Bottrop. Für die Zeche „Vereinigte Welheim“ setzt die Industrie in Bottrop erstmals die Idee vom grünen Wohnen um. Kein Geschacher um Infrastrukturabgabe.
Sie gilt bis heute als Bottrops Prunkstück unter den alten Arbeitersiedlungen: die Gartenstadt Welheim. Wie bei fast allen Kolonien der Stadt steht am Anfang wieder eine Zeche, die „Vereinigte Welheim“. Und dieses Mal wollte die Muttergesellschaft Mathias Stinnes eine einheitliche, bestens ausgestattete Siedlung „unter Ausschöpfung der Erfahrungen und den neuzeitlichen Anschauungen des Städtebaus“ errichten, wie Heimatforscher Wilfried Krix in seinem neuen Buch „Die alten Bottroper (Berg)-Arbeitersiedlungen“ detailliert beschreibt. Mit dieser Serie stellt die WAZ in Auszügen den Band vor, dem akribische Archiv- und Quellenarbeit zugrunde liegt.

ARBEITSAUFTRAG A: Mit welcher Zeche fing die Gartenstadt Welheim laut dem Artikel an?
ARBEITSAUFTRAG B: Schreib aus dem Artikel über die Gartenstadt Welheim genau den Teil ab, der mit den Worten beginnt, in denen „Bottrop. Für die“ steht, und mit „Quellenarbeit zugrunde liegt.“ endet.
Stütz dich dabei nur auf den Artikel.

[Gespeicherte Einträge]
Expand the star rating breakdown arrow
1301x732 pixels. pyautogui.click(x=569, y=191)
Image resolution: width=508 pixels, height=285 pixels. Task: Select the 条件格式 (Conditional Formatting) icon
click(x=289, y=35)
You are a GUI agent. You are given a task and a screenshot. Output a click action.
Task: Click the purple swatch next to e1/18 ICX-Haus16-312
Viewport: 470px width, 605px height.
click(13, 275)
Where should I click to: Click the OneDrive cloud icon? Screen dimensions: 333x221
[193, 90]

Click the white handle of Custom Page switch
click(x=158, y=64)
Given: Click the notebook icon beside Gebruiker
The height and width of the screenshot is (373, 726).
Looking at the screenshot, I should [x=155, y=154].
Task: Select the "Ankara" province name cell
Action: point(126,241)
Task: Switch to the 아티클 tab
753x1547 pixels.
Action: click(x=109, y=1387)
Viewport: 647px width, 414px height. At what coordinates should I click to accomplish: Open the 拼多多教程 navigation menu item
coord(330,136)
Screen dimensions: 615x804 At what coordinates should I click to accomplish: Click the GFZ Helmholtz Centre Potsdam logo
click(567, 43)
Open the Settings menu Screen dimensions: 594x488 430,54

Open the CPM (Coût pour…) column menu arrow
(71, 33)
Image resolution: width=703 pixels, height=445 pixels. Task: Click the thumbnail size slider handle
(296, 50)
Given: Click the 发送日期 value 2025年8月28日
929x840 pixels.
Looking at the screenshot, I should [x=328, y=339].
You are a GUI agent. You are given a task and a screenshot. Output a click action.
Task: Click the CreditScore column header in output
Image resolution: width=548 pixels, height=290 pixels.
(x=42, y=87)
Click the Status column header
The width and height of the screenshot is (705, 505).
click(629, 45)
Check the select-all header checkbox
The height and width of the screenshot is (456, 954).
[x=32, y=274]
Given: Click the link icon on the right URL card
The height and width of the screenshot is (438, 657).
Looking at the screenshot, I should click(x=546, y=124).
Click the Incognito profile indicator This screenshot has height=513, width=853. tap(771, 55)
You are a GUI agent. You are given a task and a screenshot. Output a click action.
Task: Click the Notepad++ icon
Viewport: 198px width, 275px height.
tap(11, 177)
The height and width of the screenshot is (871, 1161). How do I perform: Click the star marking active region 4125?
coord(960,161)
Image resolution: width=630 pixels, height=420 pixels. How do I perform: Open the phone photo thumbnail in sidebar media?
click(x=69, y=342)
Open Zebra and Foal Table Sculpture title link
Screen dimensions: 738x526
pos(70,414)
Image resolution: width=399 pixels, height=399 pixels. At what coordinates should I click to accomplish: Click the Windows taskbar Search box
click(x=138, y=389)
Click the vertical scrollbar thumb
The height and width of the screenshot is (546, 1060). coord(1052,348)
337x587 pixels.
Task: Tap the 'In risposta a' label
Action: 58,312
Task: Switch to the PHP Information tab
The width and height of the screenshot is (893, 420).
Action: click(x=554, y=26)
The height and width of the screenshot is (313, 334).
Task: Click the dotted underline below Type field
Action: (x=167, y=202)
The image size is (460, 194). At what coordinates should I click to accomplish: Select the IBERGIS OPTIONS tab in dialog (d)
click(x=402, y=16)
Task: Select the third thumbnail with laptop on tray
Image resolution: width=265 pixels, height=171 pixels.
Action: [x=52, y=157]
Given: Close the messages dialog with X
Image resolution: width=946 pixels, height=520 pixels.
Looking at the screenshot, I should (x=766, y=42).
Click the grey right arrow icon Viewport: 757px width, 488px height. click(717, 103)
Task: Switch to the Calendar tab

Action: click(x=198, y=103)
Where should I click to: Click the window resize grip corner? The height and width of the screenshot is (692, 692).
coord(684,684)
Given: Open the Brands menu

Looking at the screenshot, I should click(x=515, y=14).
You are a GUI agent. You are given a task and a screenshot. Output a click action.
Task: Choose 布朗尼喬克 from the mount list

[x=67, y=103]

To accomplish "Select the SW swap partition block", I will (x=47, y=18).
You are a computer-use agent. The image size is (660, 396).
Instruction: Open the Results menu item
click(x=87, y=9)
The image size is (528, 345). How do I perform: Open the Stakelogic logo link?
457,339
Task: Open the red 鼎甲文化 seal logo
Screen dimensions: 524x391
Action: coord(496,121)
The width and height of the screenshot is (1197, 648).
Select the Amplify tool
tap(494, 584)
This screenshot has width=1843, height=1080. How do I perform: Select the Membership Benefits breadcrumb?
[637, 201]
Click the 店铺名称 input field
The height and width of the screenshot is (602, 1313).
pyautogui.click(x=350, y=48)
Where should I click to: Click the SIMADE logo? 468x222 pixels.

ERGEBNIS A: Mit der Zeche „Vereinigte Welheim“.

ERGEBNIS B:
Bottrop. Für die Zeche „Vereinigte Welheim“ setzt die Industrie in Bottrop erstmals die Idee vom grünen Wohnen um. Kein Geschacher um Infrastrukturabgabe.
Sie gilt bis heute als Bottrops Prunkstück unter den alten Arbeitersiedlungen: die Gartenstadt Welheim. Wie bei fast allen Kolonien der Stadt steht am Anfang wieder eine Zeche, die „Vereinigte Welheim“. Und dieses Mal wollte die Muttergesellschaft Mathias Stinnes eine einheitliche, bestens ausgestattete Siedlung „unter Ausschöpfung der Erfahrungen und den neuzeitlichen Anschauungen des Städtebaus“ errichten, wie Heimatforscher Wilfried Krix in seinem neuen Buch „Die alten Bottroper (Berg)-Arbeitersiedlungen“ detailliert beschreibt. Mit dieser Serie stellt die WAZ in Auszügen den Band vor, dem akribische Archiv- und Quellenarbeit zugrunde liegt.